## start SUPPLIED DATA

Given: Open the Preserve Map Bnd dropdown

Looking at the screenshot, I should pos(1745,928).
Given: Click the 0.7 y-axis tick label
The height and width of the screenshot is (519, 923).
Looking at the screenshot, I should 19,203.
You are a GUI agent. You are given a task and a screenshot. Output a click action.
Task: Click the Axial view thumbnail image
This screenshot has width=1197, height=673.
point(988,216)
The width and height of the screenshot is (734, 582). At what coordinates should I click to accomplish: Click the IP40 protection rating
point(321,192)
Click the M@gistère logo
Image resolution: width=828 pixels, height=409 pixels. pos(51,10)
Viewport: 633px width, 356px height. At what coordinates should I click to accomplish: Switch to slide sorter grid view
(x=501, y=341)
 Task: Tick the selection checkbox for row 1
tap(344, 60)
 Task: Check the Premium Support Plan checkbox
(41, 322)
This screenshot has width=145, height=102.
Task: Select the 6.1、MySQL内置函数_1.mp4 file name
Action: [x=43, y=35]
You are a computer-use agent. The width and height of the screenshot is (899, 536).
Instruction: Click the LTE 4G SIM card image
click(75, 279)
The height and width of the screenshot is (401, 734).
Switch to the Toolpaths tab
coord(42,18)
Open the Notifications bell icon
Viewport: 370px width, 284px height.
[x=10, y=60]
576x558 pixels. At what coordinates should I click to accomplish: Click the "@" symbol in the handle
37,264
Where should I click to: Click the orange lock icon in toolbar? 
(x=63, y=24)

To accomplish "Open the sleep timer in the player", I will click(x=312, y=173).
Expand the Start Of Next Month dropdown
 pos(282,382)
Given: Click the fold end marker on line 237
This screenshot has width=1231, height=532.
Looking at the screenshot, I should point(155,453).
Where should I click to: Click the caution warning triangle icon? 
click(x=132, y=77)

## end SUPPLIED DATA

Turn the lines from the one containing "You are a GUI" through the one containing "pos(282,382)", inclusive, into a Markdown table with the columns Row and Line. Number each line in order and leave out blank lines.

| Row | Line |
|---|---|
| 1 | You are a GUI agent. You are given a task and a screenshot. Output a click action. |
| 2 | Task: Click the Axial view thumbnail image |
| 3 | This screenshot has width=1197, height=673. |
| 4 | point(988,216) |
| 5 | The width and height of the screenshot is (734, 582). At what coordinates should I click to accomplish: Click the IP40 protection rating |
| 6 | point(321,192) |
| 7 | Click the M@gistère logo |
| 8 | Image resolution: width=828 pixels, height=409 pixels. pos(51,10) |
| 9 | Viewport: 633px width, 356px height. At what coordinates should I click to accomplish: Switch to slide sorter grid view |
| 10 | (x=501, y=341) |
| 11 |  Task: Tick the selection checkbox for row 1 |
| 12 | tap(344, 60) |
| 13 |  Task: Check the Premium Support Plan checkbox |
| 14 | (41, 322) |
| 15 | This screenshot has width=145, height=102. |
| 16 | Task: Select the 6.1、MySQL内置函数_1.mp4 file name |
| 17 | Action: [x=43, y=35] |
| 18 | You are a computer-use agent. The width and height of the screenshot is (899, 536). |
| 19 | Instruction: Click the LTE 4G SIM card image |
| 20 | click(75, 279) |
| 21 | The height and width of the screenshot is (401, 734). |
| 22 | Switch to the Toolpaths tab |
| 23 | coord(42,18) |
| 24 | Open the Notifications bell icon |
| 25 | Viewport: 370px width, 284px height. |
| 26 | [x=10, y=60] |
| 27 | 576x558 pixels. At what coordinates should I click to accomplish: Click the "@" symbol in the handle |
| 28 | 37,264 |
| 29 | Where should I click to: Click the orange lock icon in toolbar?  |
| 30 | (x=63, y=24) |
| 31 | To accomplish "Open the sleep timer in the player", I will click(x=312, y=173). |
| 32 | Expand the Start Of Next Month dropdown |
| 33 |  pos(282,382) |